--- Data for processing ---
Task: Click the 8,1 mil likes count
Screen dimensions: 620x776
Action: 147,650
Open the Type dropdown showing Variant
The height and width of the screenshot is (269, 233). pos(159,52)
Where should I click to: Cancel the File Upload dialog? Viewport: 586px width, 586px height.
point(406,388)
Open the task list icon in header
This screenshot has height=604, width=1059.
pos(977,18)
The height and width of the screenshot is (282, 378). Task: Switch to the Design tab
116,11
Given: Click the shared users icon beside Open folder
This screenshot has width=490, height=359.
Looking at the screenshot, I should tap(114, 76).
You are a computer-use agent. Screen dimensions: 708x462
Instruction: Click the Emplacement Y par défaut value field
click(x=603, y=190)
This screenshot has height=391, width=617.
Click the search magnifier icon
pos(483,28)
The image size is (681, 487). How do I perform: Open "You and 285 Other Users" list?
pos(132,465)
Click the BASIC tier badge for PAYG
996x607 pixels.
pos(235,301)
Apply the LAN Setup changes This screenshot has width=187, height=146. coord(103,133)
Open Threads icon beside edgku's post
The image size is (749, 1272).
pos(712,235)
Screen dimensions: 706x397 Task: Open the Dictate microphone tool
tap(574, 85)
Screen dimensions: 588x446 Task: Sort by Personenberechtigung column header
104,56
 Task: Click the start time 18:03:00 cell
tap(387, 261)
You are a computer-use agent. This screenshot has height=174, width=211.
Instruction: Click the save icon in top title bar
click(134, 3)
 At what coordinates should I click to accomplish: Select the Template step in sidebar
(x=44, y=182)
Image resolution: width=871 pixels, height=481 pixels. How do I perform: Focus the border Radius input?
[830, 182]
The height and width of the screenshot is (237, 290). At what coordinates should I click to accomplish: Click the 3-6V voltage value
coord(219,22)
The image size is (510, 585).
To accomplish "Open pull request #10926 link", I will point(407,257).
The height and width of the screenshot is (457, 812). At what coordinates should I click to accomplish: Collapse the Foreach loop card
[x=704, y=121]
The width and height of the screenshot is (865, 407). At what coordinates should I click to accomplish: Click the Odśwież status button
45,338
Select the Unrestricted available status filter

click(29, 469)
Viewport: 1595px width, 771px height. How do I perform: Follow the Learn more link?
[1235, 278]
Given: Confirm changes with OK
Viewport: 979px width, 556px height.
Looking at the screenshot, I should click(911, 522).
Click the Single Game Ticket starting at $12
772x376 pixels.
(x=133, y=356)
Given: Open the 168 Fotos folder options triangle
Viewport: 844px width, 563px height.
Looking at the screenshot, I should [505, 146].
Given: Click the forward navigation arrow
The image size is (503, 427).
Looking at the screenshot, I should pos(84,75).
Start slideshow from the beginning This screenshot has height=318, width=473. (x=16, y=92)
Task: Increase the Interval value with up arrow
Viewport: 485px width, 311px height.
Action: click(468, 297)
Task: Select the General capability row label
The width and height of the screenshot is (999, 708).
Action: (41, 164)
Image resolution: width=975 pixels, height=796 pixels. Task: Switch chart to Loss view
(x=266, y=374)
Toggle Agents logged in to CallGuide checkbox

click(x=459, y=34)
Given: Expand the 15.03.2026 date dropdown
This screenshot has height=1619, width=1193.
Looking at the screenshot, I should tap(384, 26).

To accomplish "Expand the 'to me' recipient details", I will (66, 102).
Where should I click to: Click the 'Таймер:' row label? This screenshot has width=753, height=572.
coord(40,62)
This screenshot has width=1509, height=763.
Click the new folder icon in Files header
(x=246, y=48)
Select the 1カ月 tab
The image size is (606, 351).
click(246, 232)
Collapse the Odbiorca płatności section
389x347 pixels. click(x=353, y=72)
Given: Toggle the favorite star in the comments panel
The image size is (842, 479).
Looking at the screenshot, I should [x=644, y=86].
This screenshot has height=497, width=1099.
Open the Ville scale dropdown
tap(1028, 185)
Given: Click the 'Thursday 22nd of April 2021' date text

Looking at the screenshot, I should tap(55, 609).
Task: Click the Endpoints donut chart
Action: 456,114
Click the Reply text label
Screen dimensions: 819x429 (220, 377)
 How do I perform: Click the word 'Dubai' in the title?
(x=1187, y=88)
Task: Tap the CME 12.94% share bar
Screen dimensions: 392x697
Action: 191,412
---
Brief: Nothing but the lines from the one with "Image resolution: width=975" through the final line of the data belongs in the answer, and they must match exactly.

Your response:
Image resolution: width=975 pixels, height=796 pixels. Task: Switch chart to Loss view
(x=266, y=374)
Toggle Agents logged in to CallGuide checkbox

click(x=459, y=34)
Given: Expand the 15.03.2026 date dropdown
This screenshot has height=1619, width=1193.
Looking at the screenshot, I should tap(384, 26).

To accomplish "Expand the 'to me' recipient details", I will (66, 102).
Where should I click to: Click the 'Таймер:' row label? This screenshot has width=753, height=572.
coord(40,62)
This screenshot has width=1509, height=763.
Click the new folder icon in Files header
(x=246, y=48)
Select the 1カ月 tab
The image size is (606, 351).
click(246, 232)
Collapse the Odbiorca płatności section
389x347 pixels. click(x=353, y=72)
Given: Toggle the favorite star in the comments panel
The image size is (842, 479).
Looking at the screenshot, I should [x=644, y=86].
This screenshot has height=497, width=1099.
Open the Ville scale dropdown
tap(1028, 185)
Given: Click the 'Thursday 22nd of April 2021' date text

Looking at the screenshot, I should tap(55, 609).
Task: Click the Endpoints donut chart
Action: 456,114
Click the Reply text label
Screen dimensions: 819x429 (220, 377)
 How do I perform: Click the word 'Dubai' in the title?
(x=1187, y=88)
Task: Tap the CME 12.94% share bar
Screen dimensions: 392x697
Action: 191,412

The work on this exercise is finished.